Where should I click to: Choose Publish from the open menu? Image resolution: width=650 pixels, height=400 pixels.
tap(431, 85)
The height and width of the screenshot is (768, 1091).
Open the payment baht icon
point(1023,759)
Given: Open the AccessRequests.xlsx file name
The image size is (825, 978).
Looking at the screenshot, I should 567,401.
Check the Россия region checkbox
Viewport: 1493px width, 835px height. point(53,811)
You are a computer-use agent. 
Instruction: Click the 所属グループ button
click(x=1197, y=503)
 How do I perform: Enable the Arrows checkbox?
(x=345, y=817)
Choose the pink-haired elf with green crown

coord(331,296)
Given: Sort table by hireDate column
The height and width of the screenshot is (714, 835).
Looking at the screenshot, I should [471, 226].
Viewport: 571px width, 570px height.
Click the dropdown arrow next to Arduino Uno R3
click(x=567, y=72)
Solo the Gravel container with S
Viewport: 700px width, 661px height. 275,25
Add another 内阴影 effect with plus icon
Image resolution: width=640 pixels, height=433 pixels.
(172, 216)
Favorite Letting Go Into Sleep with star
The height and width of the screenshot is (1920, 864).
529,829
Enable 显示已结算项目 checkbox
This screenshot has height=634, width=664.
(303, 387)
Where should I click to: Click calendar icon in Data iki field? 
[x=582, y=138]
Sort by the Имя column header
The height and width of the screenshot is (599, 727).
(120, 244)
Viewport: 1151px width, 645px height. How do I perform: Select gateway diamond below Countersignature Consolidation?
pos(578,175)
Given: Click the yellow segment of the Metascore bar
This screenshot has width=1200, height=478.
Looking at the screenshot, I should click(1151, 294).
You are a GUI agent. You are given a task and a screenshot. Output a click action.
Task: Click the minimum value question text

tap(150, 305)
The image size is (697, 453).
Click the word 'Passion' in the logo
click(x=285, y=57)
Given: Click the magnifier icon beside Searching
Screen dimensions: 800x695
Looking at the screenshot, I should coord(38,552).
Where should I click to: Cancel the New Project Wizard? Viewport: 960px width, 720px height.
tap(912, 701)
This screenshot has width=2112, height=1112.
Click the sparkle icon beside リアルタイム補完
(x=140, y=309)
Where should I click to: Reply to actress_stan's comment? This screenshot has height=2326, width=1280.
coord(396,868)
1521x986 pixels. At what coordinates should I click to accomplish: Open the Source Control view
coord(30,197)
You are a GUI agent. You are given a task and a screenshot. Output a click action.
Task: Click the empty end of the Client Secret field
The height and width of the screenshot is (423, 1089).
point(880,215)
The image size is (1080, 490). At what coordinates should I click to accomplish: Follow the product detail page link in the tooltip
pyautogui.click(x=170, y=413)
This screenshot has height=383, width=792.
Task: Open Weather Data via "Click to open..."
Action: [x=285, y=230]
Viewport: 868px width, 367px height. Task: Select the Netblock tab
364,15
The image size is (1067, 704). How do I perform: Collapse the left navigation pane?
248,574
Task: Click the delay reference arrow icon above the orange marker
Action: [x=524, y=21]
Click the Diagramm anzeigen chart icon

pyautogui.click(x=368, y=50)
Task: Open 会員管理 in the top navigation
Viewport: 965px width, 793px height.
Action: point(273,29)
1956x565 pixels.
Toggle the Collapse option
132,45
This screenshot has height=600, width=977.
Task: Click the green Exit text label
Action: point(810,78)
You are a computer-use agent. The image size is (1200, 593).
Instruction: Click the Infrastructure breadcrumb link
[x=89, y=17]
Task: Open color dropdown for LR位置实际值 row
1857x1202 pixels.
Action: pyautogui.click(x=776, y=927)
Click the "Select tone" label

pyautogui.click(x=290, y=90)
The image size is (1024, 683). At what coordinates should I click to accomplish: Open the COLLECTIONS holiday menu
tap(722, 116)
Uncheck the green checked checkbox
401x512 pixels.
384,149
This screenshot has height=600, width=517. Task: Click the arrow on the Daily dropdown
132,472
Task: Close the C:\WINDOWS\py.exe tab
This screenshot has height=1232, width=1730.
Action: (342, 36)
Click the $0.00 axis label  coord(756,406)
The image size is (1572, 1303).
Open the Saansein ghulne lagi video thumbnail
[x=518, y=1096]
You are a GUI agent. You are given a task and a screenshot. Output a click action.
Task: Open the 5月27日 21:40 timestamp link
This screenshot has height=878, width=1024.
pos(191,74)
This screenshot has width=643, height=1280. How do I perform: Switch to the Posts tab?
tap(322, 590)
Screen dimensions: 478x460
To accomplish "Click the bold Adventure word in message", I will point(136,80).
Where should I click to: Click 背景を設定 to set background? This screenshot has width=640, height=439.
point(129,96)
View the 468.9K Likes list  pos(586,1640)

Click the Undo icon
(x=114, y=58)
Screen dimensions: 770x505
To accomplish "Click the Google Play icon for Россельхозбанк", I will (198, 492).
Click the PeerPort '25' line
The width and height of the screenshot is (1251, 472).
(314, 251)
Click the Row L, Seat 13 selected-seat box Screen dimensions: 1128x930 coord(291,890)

**Task details**
Each entry must be reproduced verbatim.

**Solution to this exercise**
Where should I click to: Choose Publish from the open menu? Image resolution: width=650 pixels, height=400 pixels.
tap(431, 85)
The height and width of the screenshot is (768, 1091).
Open the payment baht icon
point(1023,759)
Given: Open the AccessRequests.xlsx file name
The image size is (825, 978).
Looking at the screenshot, I should 567,401.
Check the Россия region checkbox
Viewport: 1493px width, 835px height. point(53,811)
You are a computer-use agent. 
Instruction: Click the 所属グループ button
click(x=1197, y=503)
 How do I perform: Enable the Arrows checkbox?
(x=345, y=817)
Choose the pink-haired elf with green crown

coord(331,296)
Given: Sort table by hireDate column
The height and width of the screenshot is (714, 835).
Looking at the screenshot, I should [471, 226].
Viewport: 571px width, 570px height.
Click the dropdown arrow next to Arduino Uno R3
click(x=567, y=72)
Solo the Gravel container with S
Viewport: 700px width, 661px height. 275,25
Add another 内阴影 effect with plus icon
Image resolution: width=640 pixels, height=433 pixels.
(172, 216)
Favorite Letting Go Into Sleep with star
The height and width of the screenshot is (1920, 864).
529,829
Enable 显示已结算项目 checkbox
This screenshot has height=634, width=664.
(303, 387)
Where should I click to: Click calendar icon in Data iki field? 
[x=582, y=138]
Sort by the Имя column header
The height and width of the screenshot is (599, 727).
(120, 244)
Viewport: 1151px width, 645px height. How do I perform: Select gateway diamond below Countersignature Consolidation?
pos(578,175)
Given: Click the yellow segment of the Metascore bar
This screenshot has width=1200, height=478.
Looking at the screenshot, I should click(1151, 294).
You are a GUI agent. You are given a task and a screenshot. Output a click action.
Task: Click the minimum value question text

tap(150, 305)
The image size is (697, 453).
Click the word 'Passion' in the logo
click(x=285, y=57)
Given: Click the magnifier icon beside Searching
Screen dimensions: 800x695
Looking at the screenshot, I should coord(38,552).
Where should I click to: Cancel the New Project Wizard? Viewport: 960px width, 720px height.
tap(912, 701)
This screenshot has width=2112, height=1112.
Click the sparkle icon beside リアルタイム補完
(x=140, y=309)
Where should I click to: Reply to actress_stan's comment? This screenshot has height=2326, width=1280.
coord(396,868)
1521x986 pixels. At what coordinates should I click to accomplish: Open the Source Control view
coord(30,197)
You are a GUI agent. You are given a task and a screenshot. Output a click action.
Task: Click the empty end of the Client Secret field
The height and width of the screenshot is (423, 1089).
point(880,215)
The image size is (1080, 490). At what coordinates should I click to accomplish: Follow the product detail page link in the tooltip
pyautogui.click(x=170, y=413)
This screenshot has height=383, width=792.
Task: Open Weather Data via "Click to open..."
Action: [x=285, y=230]
Viewport: 868px width, 367px height. Task: Select the Netblock tab
364,15
The image size is (1067, 704). How do I perform: Collapse the left navigation pane?
248,574
Task: Click the delay reference arrow icon above the orange marker
Action: [x=524, y=21]
Click the Diagramm anzeigen chart icon

pyautogui.click(x=368, y=50)
Task: Open 会員管理 in the top navigation
Viewport: 965px width, 793px height.
Action: point(273,29)
1956x565 pixels.
Toggle the Collapse option
132,45
This screenshot has height=600, width=977.
Task: Click the green Exit text label
Action: point(810,78)
You are a computer-use agent. The image size is (1200, 593).
Instruction: Click the Infrastructure breadcrumb link
[x=89, y=17]
Task: Open color dropdown for LR位置实际值 row
1857x1202 pixels.
Action: pyautogui.click(x=776, y=927)
Click the "Select tone" label

pyautogui.click(x=290, y=90)
The image size is (1024, 683). At what coordinates should I click to accomplish: Open the COLLECTIONS holiday menu
tap(722, 116)
Uncheck the green checked checkbox
401x512 pixels.
384,149
This screenshot has height=600, width=517. Task: Click the arrow on the Daily dropdown
132,472
Task: Close the C:\WINDOWS\py.exe tab
This screenshot has height=1232, width=1730.
Action: (342, 36)
Click the $0.00 axis label  coord(756,406)
The image size is (1572, 1303).
Open the Saansein ghulne lagi video thumbnail
[x=518, y=1096]
You are a GUI agent. You are given a task and a screenshot. Output a click action.
Task: Open the 5月27日 21:40 timestamp link
This screenshot has height=878, width=1024.
pos(191,74)
This screenshot has width=643, height=1280. How do I perform: Switch to the Posts tab?
tap(322, 590)
Screen dimensions: 478x460
To accomplish "Click the bold Adventure word in message", I will point(136,80).
Where should I click to: Click 背景を設定 to set background? This screenshot has width=640, height=439.
point(129,96)
View the 468.9K Likes list  pos(586,1640)

Click the Undo icon
(x=114, y=58)
Screen dimensions: 770x505
To accomplish "Click the Google Play icon for Россельхозбанк", I will (198, 492).
Click the PeerPort '25' line
The width and height of the screenshot is (1251, 472).
(314, 251)
Click the Row L, Seat 13 selected-seat box Screen dimensions: 1128x930 coord(291,890)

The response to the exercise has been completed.